Lost

The moment we begin to seek love, love begins to seek us.
And to save us.
-Paulo Coelho

seeklove

For five years, I invested. I loved, I learned, I grew. I was patient, grateful, open. I loved. I gave my energy, my time, and my heart to a lifetime relationship with a man who loved me. I believe he did, love me. I still believe he does.

He also loved another. So did I. We tried, in our brokenness, to build a triad that fit the three of us. The truth is, though he and I had known each other longer, their relationship was stronger. They built a life together that included each other, every single day. I was part of that life, but not in person, not in the day to day living; it wasn’t possible, or desired. The transition to triad, while sorting out three different couple relationships, was hard. It was really hard. In a year of deaths and tragedies, of stresses and changes in jobs, homes, and plans for the future, we didn’t do a great job of communicating. We didn’t talk often enough about how that triad should work, or how the individual relationships should work. We argued. We cried. We tried. We really, really tried.

We failed.

She gave up first… abandoned the triad and me, in her efforts to salvage them. He fought for months, to find a way to make us fit… him and me, our love.
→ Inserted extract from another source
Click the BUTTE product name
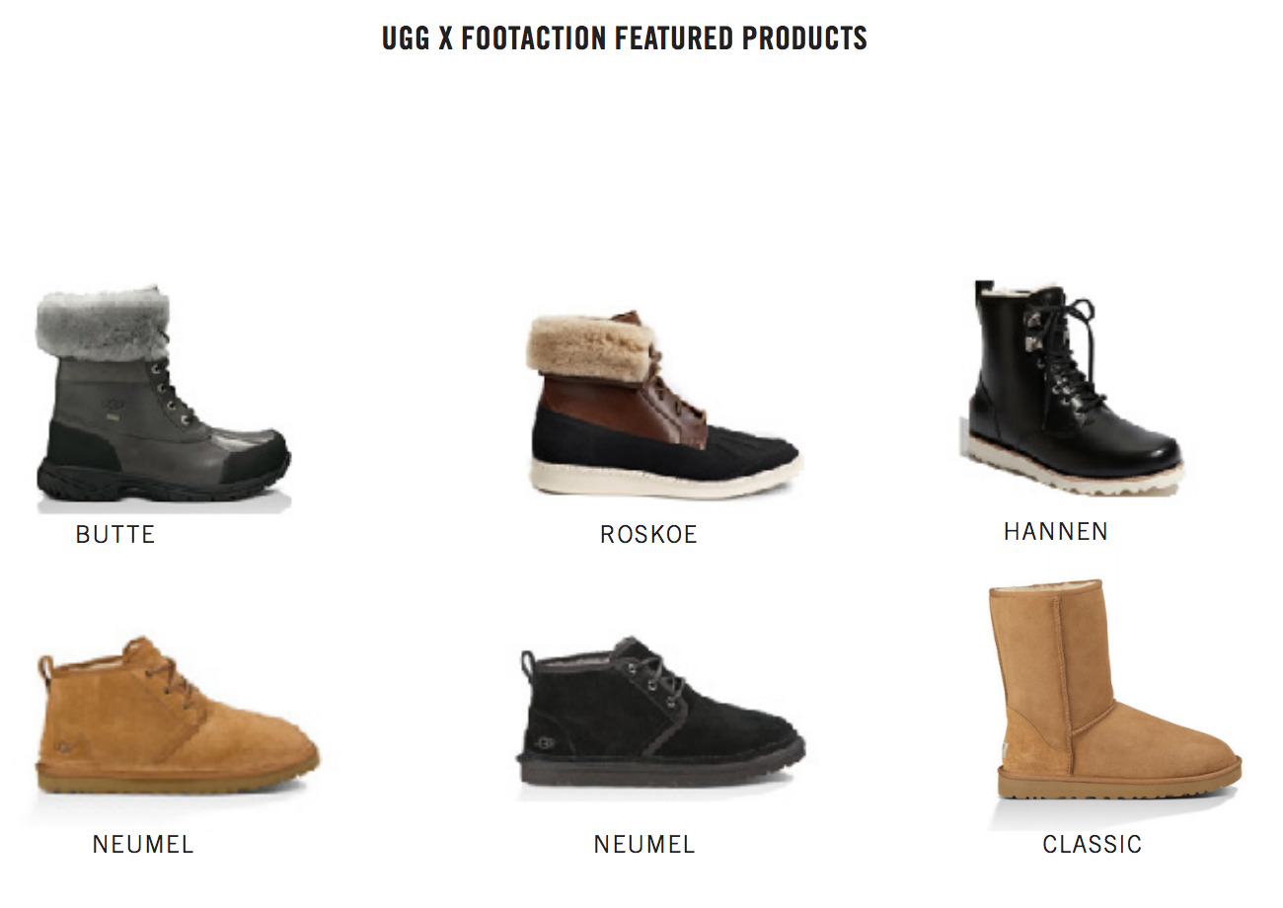 tap(115, 535)
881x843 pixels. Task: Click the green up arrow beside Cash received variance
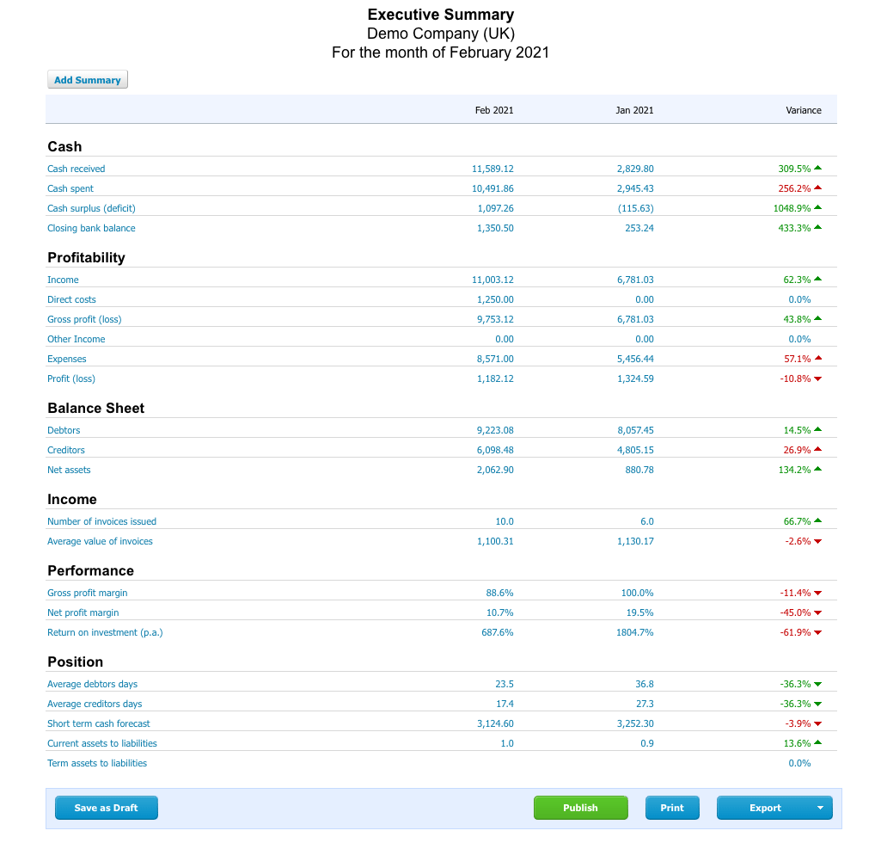pyautogui.click(x=817, y=169)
Then he gave in.

The last time we talked about us, he asked for time… to get his head in a good place… to mourn the loss of what he’s hoped for, what he was building his life around before she gave up… and then we could talk about starting over, building something different, something less…

His life is busy, with wedding plans, life changes… with the busy that all our lives demand. My life is busy, with my nesting partner, my family, my own stressful life demands. But my heart is lonely, broken. I feel abandoned, rejected, and penniless in terms of a five year investment of my heart into him, while also, still grieving a failed two year attempt at a relationship with her. I feel dumped.

My relationship philosophy is that if I really love someone, and their life changes, I don’t close a door. I leave it open, and wish them well, hoping they find happiness. Maybe, at some point, he will discover there’s room for me. Maybe he never will. It’s the only thing I can do, in light of what he’s chosen to do in regard to the life we’ve built together, and now cannot have.

So, I grieve. I move on. I may, or may not, have a promising new relationship to focus on. Truth is, that’s not really going anywhere right now. His busy life demands more than he can give, and there’s no room for me, today. Maybe someday that will change. I hope. All I really want is to love someone, deeply, fully. To be understood as a polyamorous being, and loved for it, not in spite of it. I want more than this, and I’m afraid that the journey to find it… begun again, after five long years, will be hard. I may not be so lucky as I have been.

I wonder, as I’m looking… I’ve been looking, for a very long time… is love really also looking for me?